Every IPC call a plugin makes is checked against the capabilities listed in its manifest permissions array. Undeclared = hard reject — there is no implicit trust and no runtime workaround. Getting this array right is where most first-attempt plugins fail, so this page maps each SDK feature to the exact string it needs.

Two distinct concepts share the word "permission":

  1. Capabilities (this page) — manifest strings that gate the plugin's access to runtime services. Enforced by the runtime on every IPC call.
  2. User permissions — role/permission checks your plugin runs on its users via plugin.permissions (e.g. "can this user post?"). Registered with plugin.permissions.register(). These are application logic, not manifest declarations.

Grammar

resource.action[:scope]

Validated against:

js
/^[a-z][a-zA-Z0-9]*\.[a-zA-Z][a-zA-Z0-9]*(?::[a-z0-9*][a-z0-9.*:-]*)?$/

resource and action are dotted identifiers; scope is optional and may contain dots, colons, and * wildcards. Scope conventions:

  • :self — the plugin's own resource (its own DB, its own files).
  • :<plugin>.<table> — a specific cross-plugin target.
  • :<namespace>.* — a prefix wildcard (events).
  • :<hostname>[:port] — a network target (fetch).

Capabilities by feature

CapabilityUnlocks (SDK)Scope rules
data.sql:selfplugin.db — own SQLite:self only
data.kv:selfplugin.kv — own key/value store:self only
data.read:<plugin>.<table>plugin.data.read — read another plugin's published tableno wildcards — name an exact plugin.table
events.publish:<ns>.*plugin.events.publishprefix wildcard or exact topic; publish only to your namespace
events.subscribe:<pattern>plugin.events.subscribeprefix wildcard (x.*) or exact topic; bare * rejected
broadcast.clientsplugin.broadcast + scoped plugin.presenceno scope
storage.file:selfplugin.files + the /upload endpoint:self only
http.fetch:<host>[:port]plugin.fetch — outbound HTTP to that hostexact hostname (+ optional port)
runtime.scheduleplugin.schedule — recurring tasksno scope
runtime.logstructured logging to the runtime collectorno scope
auth.currentUsercurrent-user lookupsno scope
voice.tokens:selfplugin.voice.createJoinToken:self
voice.moderation:selfplugin.voice.removeParticipant:self
proxy.http:selfreverse-proxy HTTP forwarding for a proxy_mount:self
proxy.websocket:selfreverse-proxy WebSocket forwarding (not implied by HTTP):self
resources.read:<plugin>cross-plugin plugin.resources.checkexact owner-plugin slug

Capabilities that need no declaration: reading your own settings, the core user/category cache, presence connect/disconnect hooks, and registering your own user permissions. These are always available.
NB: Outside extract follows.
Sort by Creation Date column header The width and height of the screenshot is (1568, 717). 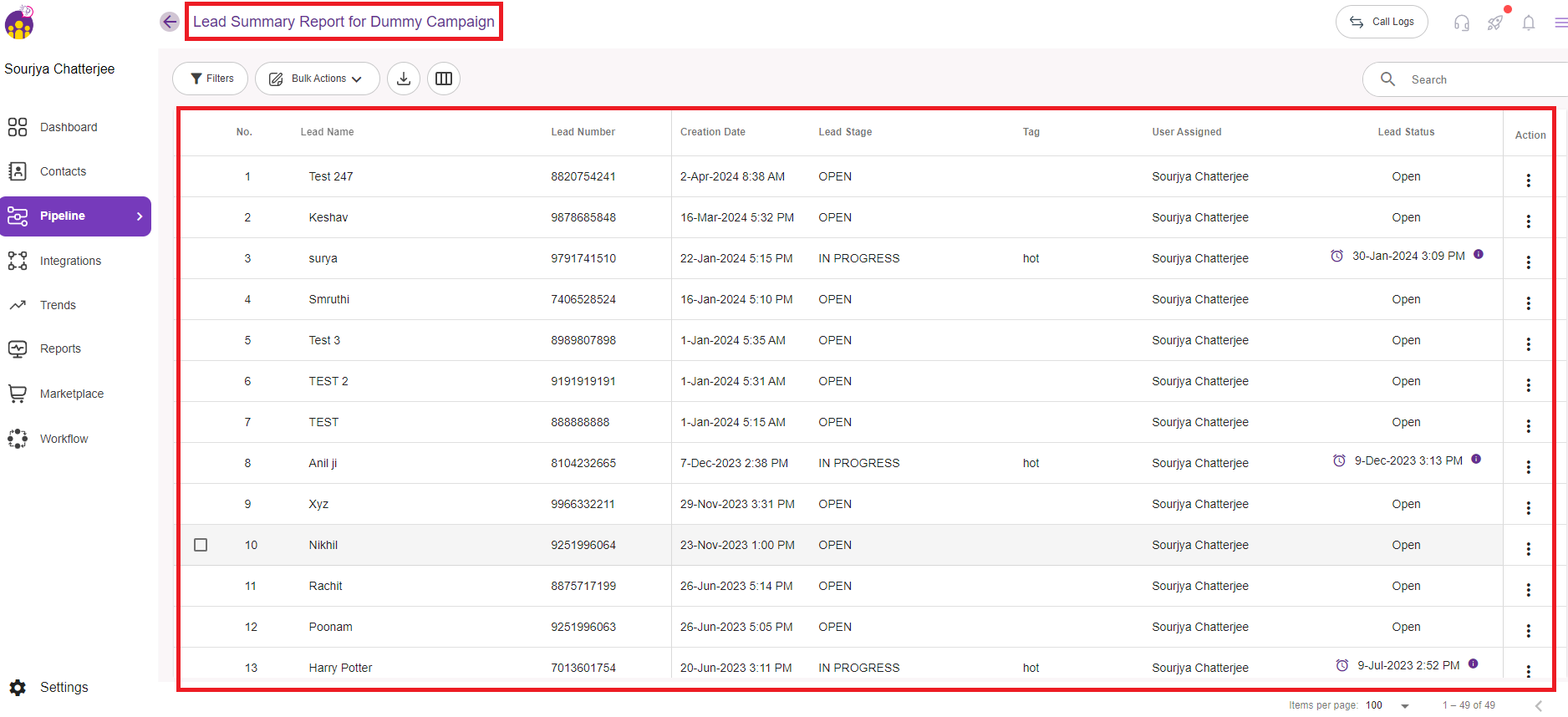(x=712, y=132)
runtime_capabilities (separate array)

Voice features are opted into via the manifest's runtime_capabilities array, not permissions:

ValueGates
voice.mediaLiveKit-mediated audio (the voice-channels plugin).
voice.screen_sharethe plugin's ability to grant screen-share publish.
voice.moderationadmin "Stop their share" via LiveKit RemoveParticipant.

Per-user authorization (e.g. voice.screen_share.publish) is a separate user permission your plugin registers and checks — see above.
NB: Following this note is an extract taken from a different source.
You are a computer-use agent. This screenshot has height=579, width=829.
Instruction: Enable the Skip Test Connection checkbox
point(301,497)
Wildcard rules at a glance

Patterndata.readevents.publishevents.subscribe
exact (x.y)
prefix (x.*)
bare *

Worked example

The text-channels plugin declares:

json
"permissions": [
  "data.sql:self",
  "events.publish:text-channels.*",
  "events.subscribe:runtime.cascade.*",
  "events.subscribe:runtime.presence.*",
  "events.subscribe:text-channels.*",
  "events.subscribe:core.category.*",
  "broadcast.clients",
  "storage.file:self",
  "runtime.schedule"
]

Reading top to bottom: it owns a database, publishes its own events, listens for user-deletion cascades, presence, its own events, and category deletions, pushes real-time updates to clients, stores uploaded files, and runs a scheduled orphan-GC sweep. Every SDK call it makes traces back to one of these lines.

The capability checker and its test suite are the executable spec: runtime/src/capabilities/checker.ts.